Human papillomavirus (HPV)-related
oropharyngeal squamous cell carcinoma (OPSCC) forms a distinct
tumor entity with better survival clinical outcome. Numerous underlying molecular mechanisms have been postulated for differences in treatment response, but the impact of
MEK/ERK signaling, a main driver of
carcinogenesis in various
cancers including OPSCC and key player mediating
therapy resistance remains elusive. In a retrospective experimental cohort study, primary
tumor samples from OPSCC patients (n = 124) were available on tissue microarrays (TMAs) and expression levels of phosphorylated ERK1/2 (pERK1/2) were detected by immunohistochemical staining. Correlations of pERK1/2 expression patterns with clinicopathological features and clinical outcome were evaluated by statistical analysis.

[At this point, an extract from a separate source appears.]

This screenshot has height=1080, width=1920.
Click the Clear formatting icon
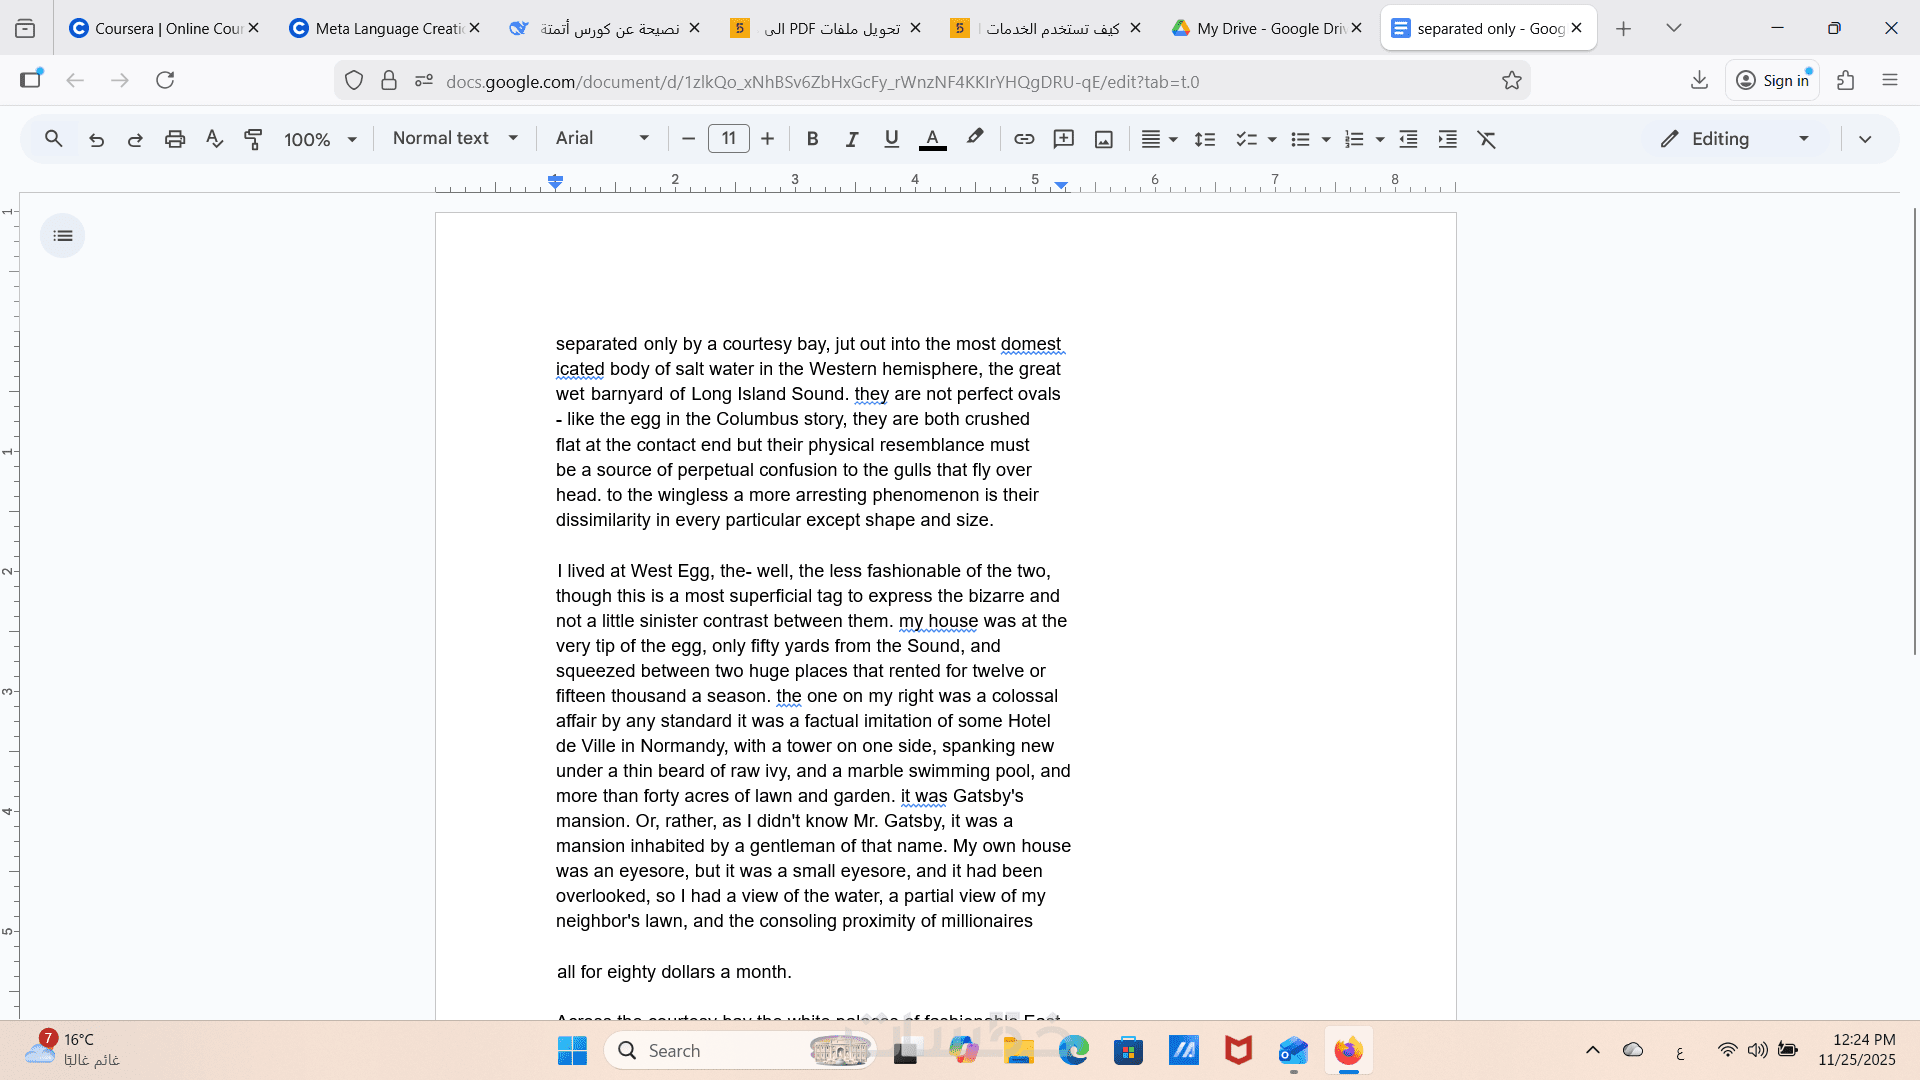(1487, 139)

A low pERK1/2 expression was strongly associated with HPV-related OPSCC, while primary
tumors with high pERK1/2 staining showed a distinctly worse survival outcome and were associated with higher cellular differentiation. Co-activation of both ERK1/2 and AKT was a common event and was associated with unfavorable prognosis in our cohort. However, the combinatorial analysis of pAKT (Ser473) and pERK1/2 did not strengthen the predictive power of pERK1/2, suggesting that pERK1/2 plays a more significant function in OPSCC. In summary, our data provide a compelling experimental and statistical evidence that low levels of
tumor cell intrinsic ERK1/2 activation contribute at least in part to the favorable outcome of HPV-related OPSCC. On the other hand, presented findings indicate that non-HPV-related OPSCC with elevated ERK phosphorylation are at high risk for treatment failure and might benefit from targeted
therapy of
MEK/ERK signaling.